Philomena alcanzó a cuidar y a querer a su hijo hasta los tres años, momento en el cual las monjas lo vendieron a un matrimonio norteamericano.
Con la colaboración de un periodista, la mujer recurre innumerables veces a las monjas del convento para saber de su hijo. Viaja miles de kilómetros y desarrolla una ardua búsqueda que paradójicamente termina en el mismo patio del convento, descubriendo que durante todo el tiempo que duró su búsqueda, las religiosas sabían exactamente qué había pasado con su hijo, pero que mantuvieron el secreto ante ella y también ante el niño que, convertido ya en adulto, recurrió a ellas para saber de su madre.
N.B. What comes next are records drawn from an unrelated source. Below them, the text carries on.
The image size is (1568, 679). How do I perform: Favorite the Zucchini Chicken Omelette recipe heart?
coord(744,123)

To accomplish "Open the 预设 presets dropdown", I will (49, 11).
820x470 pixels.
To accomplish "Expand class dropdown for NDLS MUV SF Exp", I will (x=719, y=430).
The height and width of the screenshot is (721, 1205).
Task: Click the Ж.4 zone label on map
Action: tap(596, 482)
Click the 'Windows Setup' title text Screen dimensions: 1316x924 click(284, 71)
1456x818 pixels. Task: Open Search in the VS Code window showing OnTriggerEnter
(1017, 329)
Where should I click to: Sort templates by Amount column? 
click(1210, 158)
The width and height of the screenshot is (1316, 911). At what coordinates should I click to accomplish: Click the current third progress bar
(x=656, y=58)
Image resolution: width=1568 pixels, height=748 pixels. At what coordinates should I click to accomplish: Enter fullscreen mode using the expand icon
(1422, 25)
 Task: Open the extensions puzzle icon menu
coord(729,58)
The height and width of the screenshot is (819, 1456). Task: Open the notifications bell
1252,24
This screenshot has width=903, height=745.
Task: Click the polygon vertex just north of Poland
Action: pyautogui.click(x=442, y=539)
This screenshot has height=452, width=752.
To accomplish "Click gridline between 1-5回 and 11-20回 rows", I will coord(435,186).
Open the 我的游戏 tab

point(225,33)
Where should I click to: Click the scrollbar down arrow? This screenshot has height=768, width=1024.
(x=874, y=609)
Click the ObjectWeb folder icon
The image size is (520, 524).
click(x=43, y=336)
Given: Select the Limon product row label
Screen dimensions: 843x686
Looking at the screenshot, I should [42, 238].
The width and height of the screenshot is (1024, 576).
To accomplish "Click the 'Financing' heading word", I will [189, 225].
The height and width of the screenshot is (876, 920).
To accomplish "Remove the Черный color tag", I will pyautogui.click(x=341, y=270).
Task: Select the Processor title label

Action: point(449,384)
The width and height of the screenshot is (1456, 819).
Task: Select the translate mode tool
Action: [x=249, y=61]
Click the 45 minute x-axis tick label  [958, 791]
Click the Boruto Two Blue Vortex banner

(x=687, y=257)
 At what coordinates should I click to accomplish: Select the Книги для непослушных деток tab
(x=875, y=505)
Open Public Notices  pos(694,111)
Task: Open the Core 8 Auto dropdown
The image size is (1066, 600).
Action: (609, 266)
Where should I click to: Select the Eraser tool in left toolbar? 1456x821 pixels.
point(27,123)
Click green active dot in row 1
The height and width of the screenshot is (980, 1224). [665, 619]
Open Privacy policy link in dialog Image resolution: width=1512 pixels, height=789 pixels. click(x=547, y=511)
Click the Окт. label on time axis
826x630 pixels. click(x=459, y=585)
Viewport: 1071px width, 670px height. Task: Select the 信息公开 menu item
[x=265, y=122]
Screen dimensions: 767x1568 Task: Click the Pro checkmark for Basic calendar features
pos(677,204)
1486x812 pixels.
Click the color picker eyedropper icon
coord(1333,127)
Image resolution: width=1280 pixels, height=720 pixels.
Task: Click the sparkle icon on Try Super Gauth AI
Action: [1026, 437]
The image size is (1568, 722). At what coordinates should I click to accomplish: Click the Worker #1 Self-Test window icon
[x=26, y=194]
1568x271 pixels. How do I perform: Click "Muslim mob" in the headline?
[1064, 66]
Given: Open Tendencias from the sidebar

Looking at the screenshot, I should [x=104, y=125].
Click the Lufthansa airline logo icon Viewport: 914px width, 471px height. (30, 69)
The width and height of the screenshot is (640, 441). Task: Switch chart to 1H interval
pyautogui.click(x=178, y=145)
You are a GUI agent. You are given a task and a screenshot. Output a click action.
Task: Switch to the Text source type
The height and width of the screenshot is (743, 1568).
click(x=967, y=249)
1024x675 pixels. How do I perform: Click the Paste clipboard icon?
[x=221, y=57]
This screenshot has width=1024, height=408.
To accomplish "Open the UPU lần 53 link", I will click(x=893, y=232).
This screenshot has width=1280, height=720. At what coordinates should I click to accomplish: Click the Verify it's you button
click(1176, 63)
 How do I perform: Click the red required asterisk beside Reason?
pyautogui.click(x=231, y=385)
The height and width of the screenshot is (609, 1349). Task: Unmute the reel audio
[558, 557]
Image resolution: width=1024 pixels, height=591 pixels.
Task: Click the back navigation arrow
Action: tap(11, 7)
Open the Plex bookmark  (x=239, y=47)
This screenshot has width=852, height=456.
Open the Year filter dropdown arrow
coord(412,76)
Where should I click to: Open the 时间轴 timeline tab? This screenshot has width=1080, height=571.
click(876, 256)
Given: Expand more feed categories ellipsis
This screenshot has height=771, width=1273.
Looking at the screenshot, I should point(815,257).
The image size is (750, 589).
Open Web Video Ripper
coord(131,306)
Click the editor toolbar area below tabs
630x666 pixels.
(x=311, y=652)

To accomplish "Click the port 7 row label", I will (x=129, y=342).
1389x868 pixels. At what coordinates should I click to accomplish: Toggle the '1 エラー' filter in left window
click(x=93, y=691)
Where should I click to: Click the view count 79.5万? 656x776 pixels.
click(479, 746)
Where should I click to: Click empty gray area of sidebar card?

Imposible no asociar el argumento del filme, basado en el libro de Martin Sixsmith, con los casos de adopciones irregulares en que participó el sacerdote Gerardo Joannon y los escabrosos detalles que se siguen conociendo.
Era la década de los 70 y 80, cuando para muchas familias acomodadas de Chile era un problema inabordable el embarazo de una adolescente. Con una ley de adopciones que más que facilidades ponía trabas, la sociedad altamente intolerante de la época se hacía ciega ante la maravilla de la vida. En no pocos casos se seguía el camino en apariencia fácil del aborto.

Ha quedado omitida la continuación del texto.